Ajang kebersamaan ini mereka nikmati. Sejenak melupakan bayang-bayang penggusuran yang menghantui mereka karena berkonflik dengan PT Sinar Mas Agro Resources and Technology (SMART).
“Jangan pulang sebelum mencobanya. Tapi awas ketagihan,” kata Yusniati.
Nek Atik, panggilan akrabnya, menyebut kuliner ini merupakan pangan lokal dari Pulau Jawa. Transmigrasi banyak ke Sumatera dan pulau-pulau lain membuat makanan ini menyebar ke daerah lain.
Pakis memang bahan utama, tetapi ada teknik khusus memilihnya.
“Pilih daun dan batang muda, jangan yang tua. Petik di bagian tengah ke atas batang yang masih lembut. Pada saat mengambil pakis harus konsisten, jangan bercampur antara yang masih muda dan sudah tua karena rasanya nggak enak nanti bercampur-campur.”
Sebelum mulai masak, mereka cuci dulu pakis sampai berih, rebus dengan air panas selama 5 menit. Tiriskan, dan biarkan selama 15-20 menit.
Sambil menunggu, siapkan bumbu dengan menggongseng parutan kelapa tua sampai warna kecokelatan. Jangan sampai gosong karena akan membuat terlalu pahit, dan memengaruhi rasa anyang pakis.
Selanjutnya, racik bumbu terdiri dari cabai, bawang merah, ketumbar, dan serai. Semua bumbu jadikan satu, tumbuk hingga halus. Setelah itu, teteskan air jeruk dalam bumbu untuk mengikat rasa.
Langkah terakhir, masukkan bumbu dan pakis ke kuali berisi kelapa yang sudah digongseng, aduk merata. Rasa masakan jadi bervariasi dengan tambahan jantung pisang dan toge.
“Jika sudah diaduk rata cobalah cicipi Apakah rasanya mantap atau masih kurang gula atau kurang garam atau bahkan kurang pedas, tinggal menambahkannya saja sesuai selera. Setelah itu selamat menikmati,” kata perempuan 65 tahun itu tersenyum.
Bukan sekadar masakan, masyarakat Padang Halaban memaknai anyang pakis simbol kebersamaan. Sejak proses pembuatan, Rais dan Pon bilang, ada yang menyumbangkan kelapa, cabai, bawang, dan ketumbar. Tradisi ini, bentuk kebersamaan dan gotong royong. Mengikat batin antar warga, supaya bisa lebih kompak dalam menjalani kehidupan sehari-hari.
“Itu sebabnya Kami selalu melestarikan makanan lokal anyang Pakis ini dari kakek buyut hingga sekarang. Setidaknya, warga bisa berkumpul makan bersama di waktu tertentu salah satunya pada Ramadan ini,” kata Pon.

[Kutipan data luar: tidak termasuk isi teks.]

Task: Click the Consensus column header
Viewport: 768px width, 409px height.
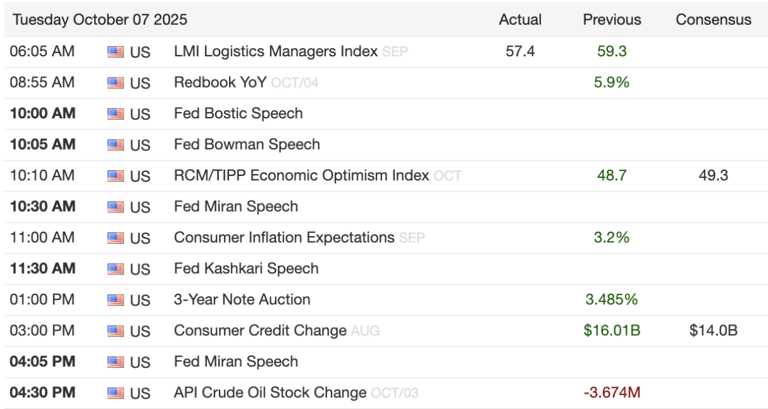Action: (x=714, y=19)
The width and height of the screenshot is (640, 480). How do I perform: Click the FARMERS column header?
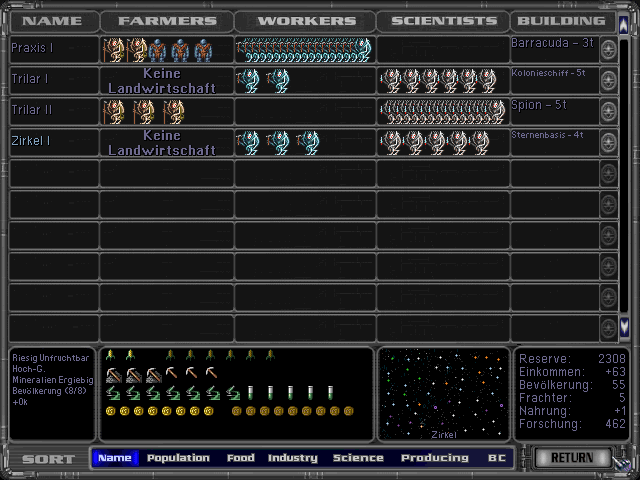point(166,21)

Pakis, katanya, banyak dicari penampung, untuk bawa ke Duri, Riau. Untuk kebutuhan menu anyang pakis di rumah-rumah makan pesisir, tempat wisatawan datang berlibur.
Anyang pakis juga jadi menu makanan adat maupun silaturahmi keluarga besar. Ia sebagai simbol kesederhanaan dan kebersamaan. Biasa orang tua akan menceritakan makna filosofis ini ketika santap bersama.
“Walau sudah lansia, ibu-ibu ini selalu saja masih diminta membantu membuat anyang pakis jika ada acara pesta. Mereka bukan hanya memasak dan memberikan rasa yang luar biasa, namun menyelipkan cerita tentang makna kebersamaan dan kesederhanaan.”

Jaga jati diri
Siska Hasibuan, Dosen Kewirausahaan, Kuliner dan Genealogy Universitas Sumatera Utara, mengatakan, makanan bukan sekadar penghilang rasa lapar juga jati diri, sekaligus cara promosi pariwisata.
“Apabila ada pengunjung datang, pasti yang pertama kali ditanya adalah makanan apa yang khas di sini. Itulah dengan jati diri,” katanya, kepada Mongabay.
Sayangnya, masih minim kepedulian mengenalkan jati diri kuliner lokal. Banyak yang sibuk berlomba mengadopsi makanan luar, mengembangkan makanan baru lewat modifikasi. Padahal, negeri ini memiliki aset luat biasa ihwal pengetahuan kuliner lokal.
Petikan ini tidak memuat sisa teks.